How to complete this task: The reply must consist of the lines from the first line of the records through the line containing "Given: Open the Отделка finish dropdown", copied exactly, with every picture omitted.

Data to process:
┄┄┄┄┄┄

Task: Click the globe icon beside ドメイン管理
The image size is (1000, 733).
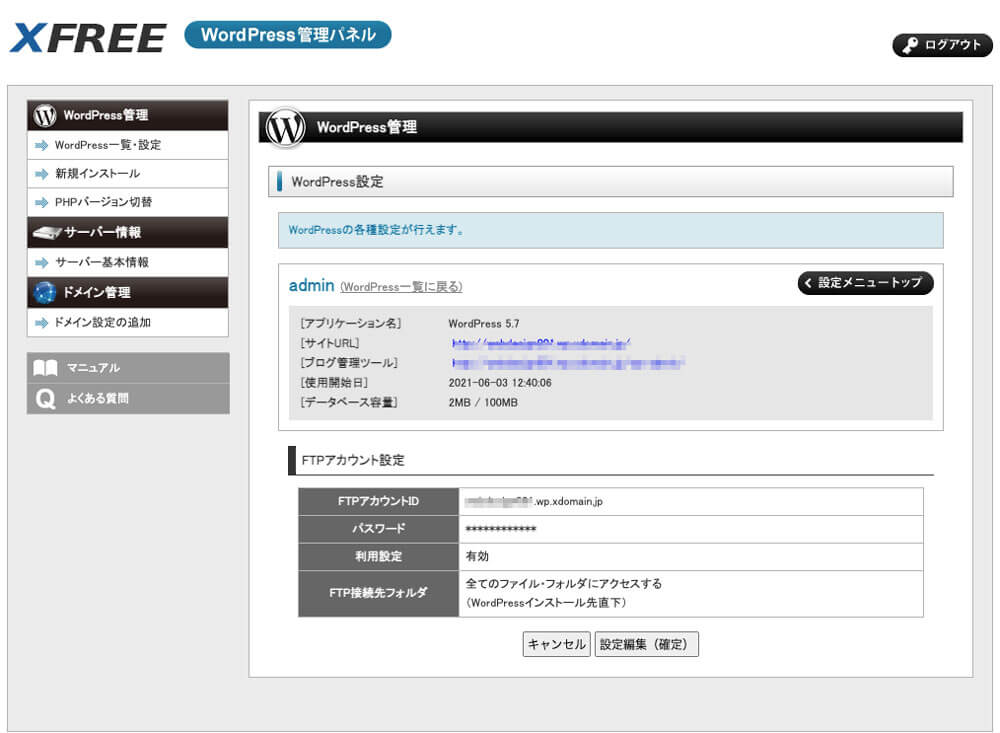Action: coord(45,293)
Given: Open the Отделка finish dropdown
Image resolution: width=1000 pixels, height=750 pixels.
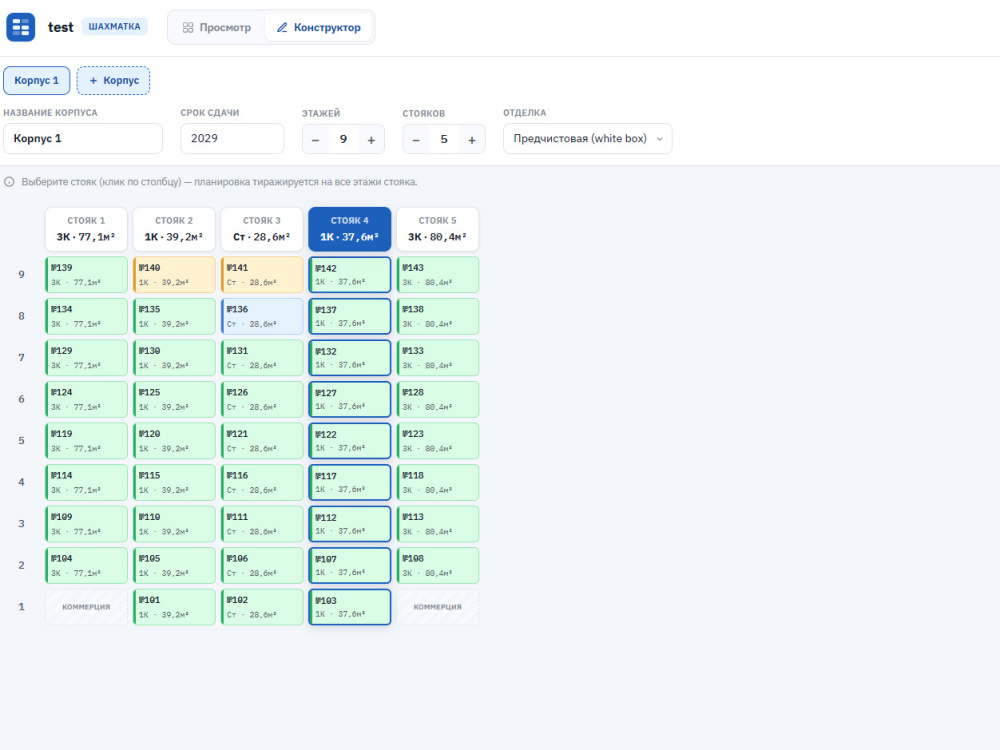Looking at the screenshot, I should coord(587,138).
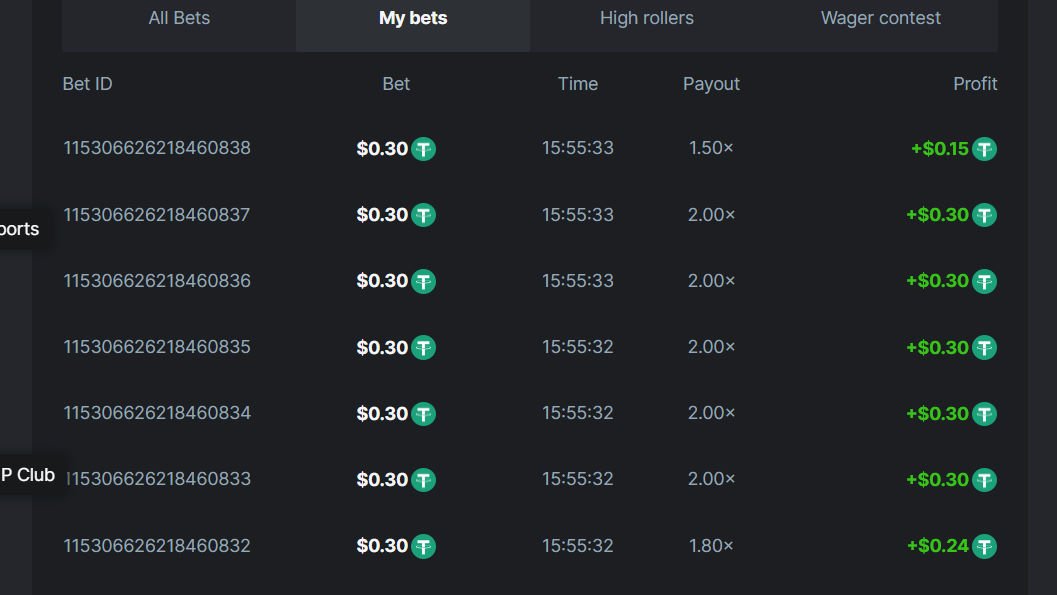The width and height of the screenshot is (1057, 595).
Task: Click the 1.50× payout value
Action: 711,148
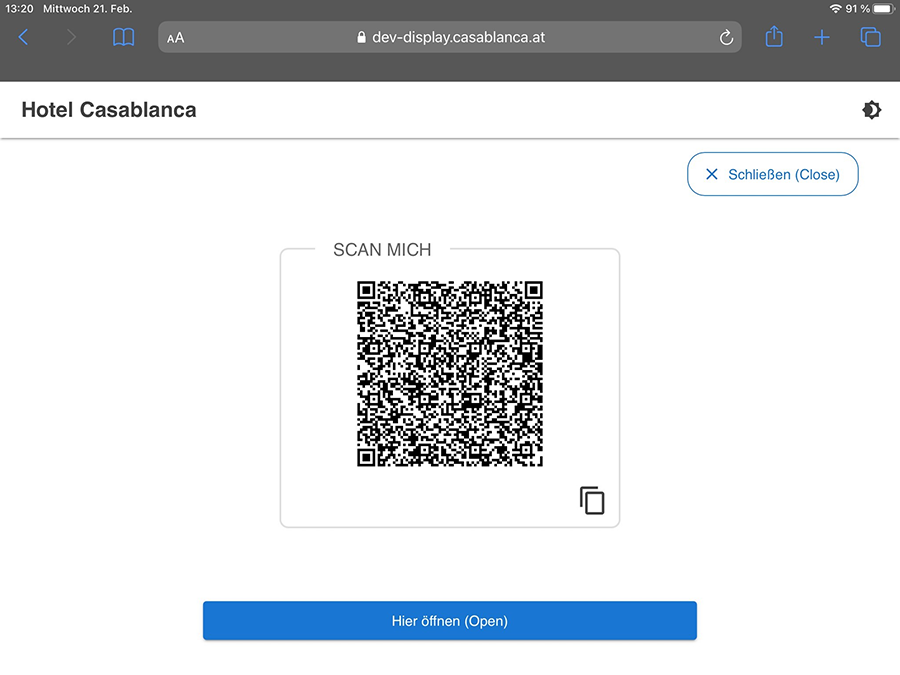Tap the Safari forward arrow
Screen dimensions: 900x675
coord(70,38)
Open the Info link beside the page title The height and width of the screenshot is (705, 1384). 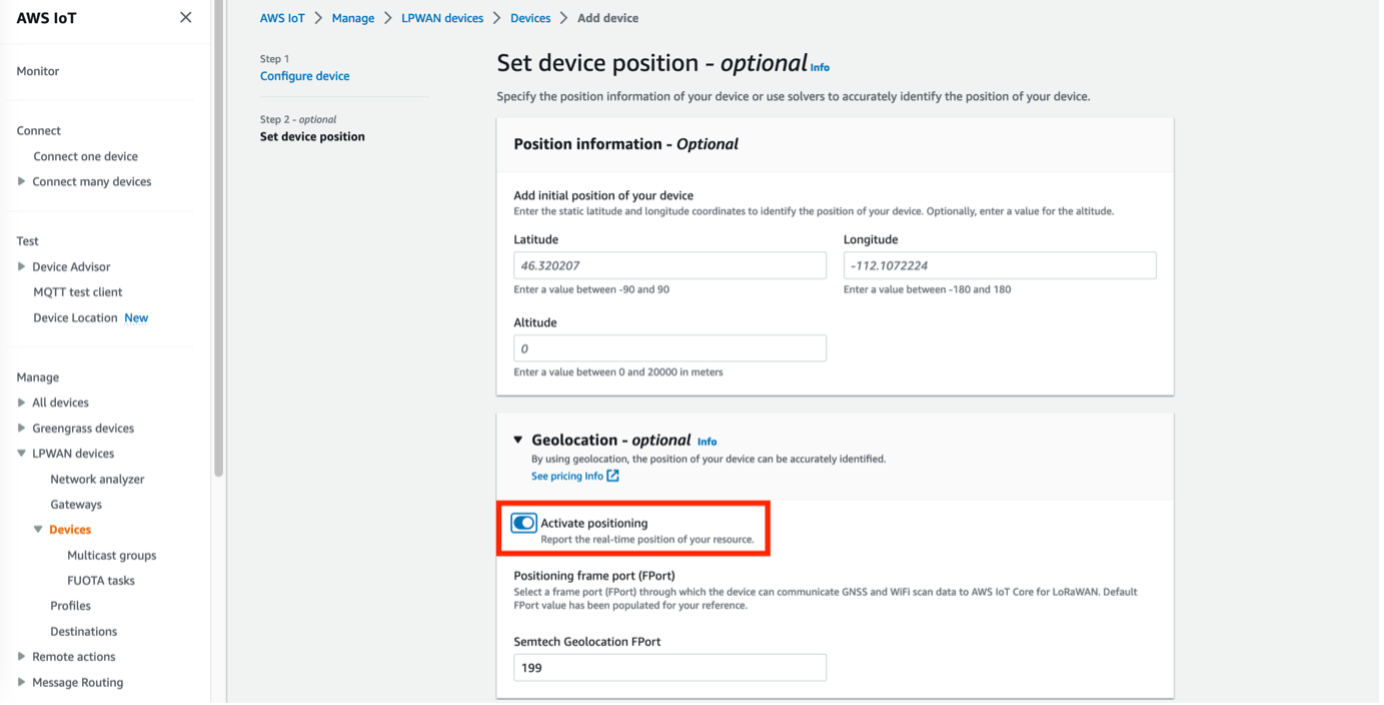pos(820,68)
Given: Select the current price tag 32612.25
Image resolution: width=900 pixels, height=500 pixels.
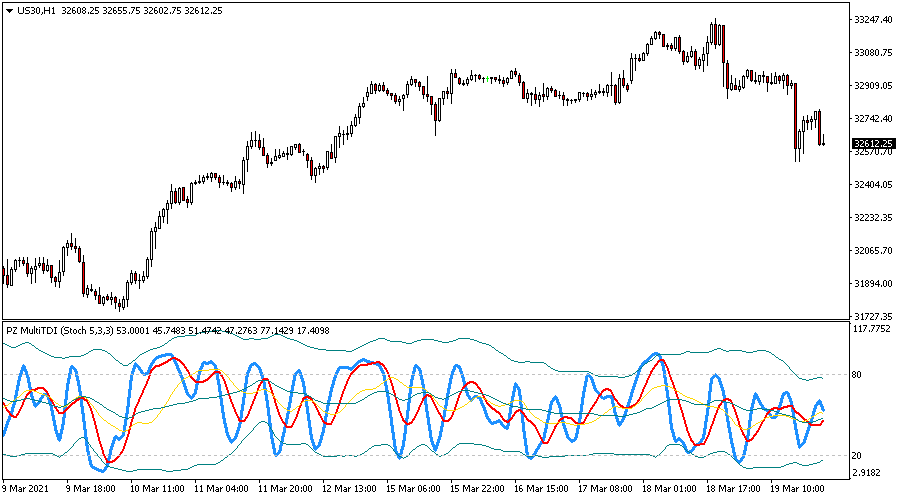Looking at the screenshot, I should coord(873,144).
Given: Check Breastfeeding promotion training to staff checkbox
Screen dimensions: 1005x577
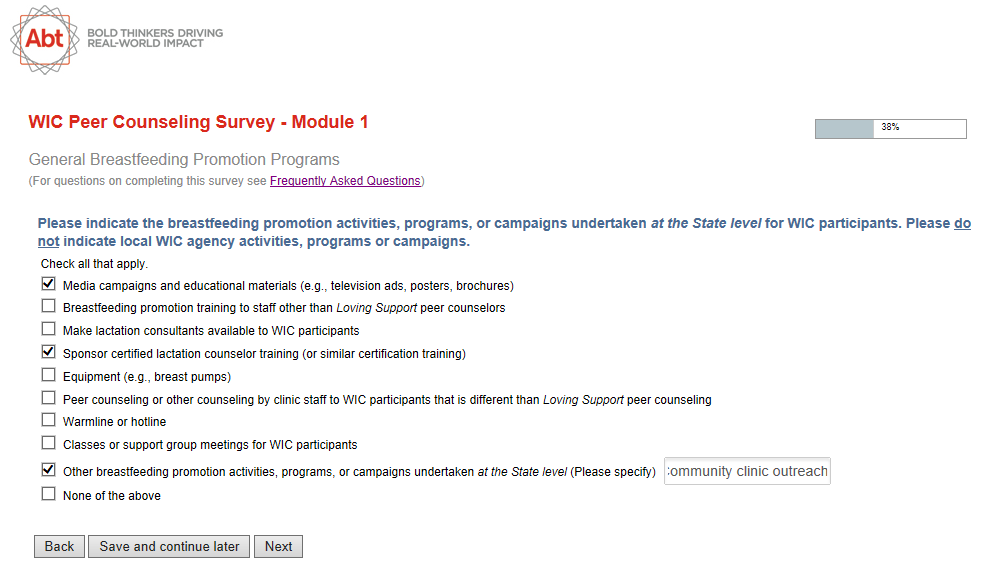Looking at the screenshot, I should (x=48, y=307).
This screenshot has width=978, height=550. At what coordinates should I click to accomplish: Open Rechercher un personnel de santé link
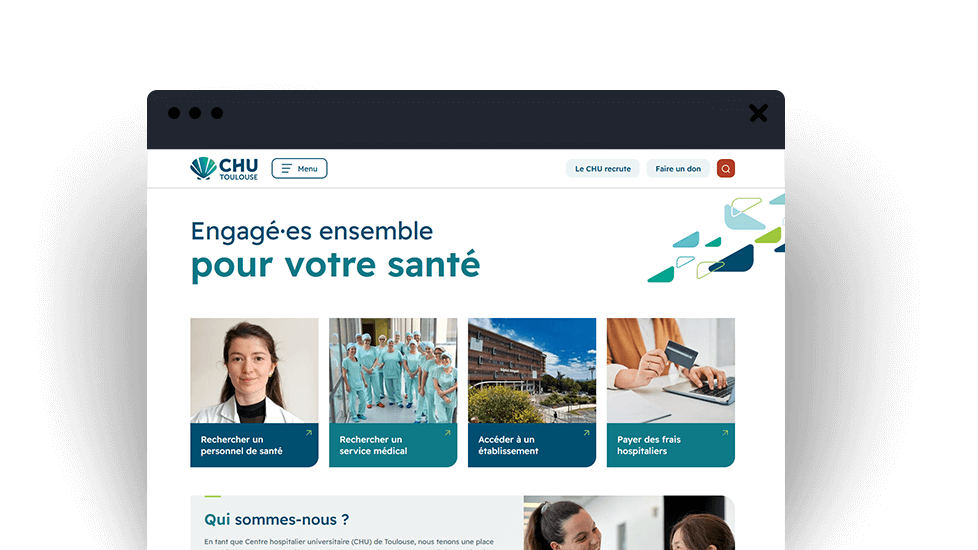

┄┄┄┄┄┄

Response below:
Task: Click the globe icon beside ドメイン管理
The image size is (1000, 733).
Action: coord(45,293)
Given: Open the Отделка finish dropdown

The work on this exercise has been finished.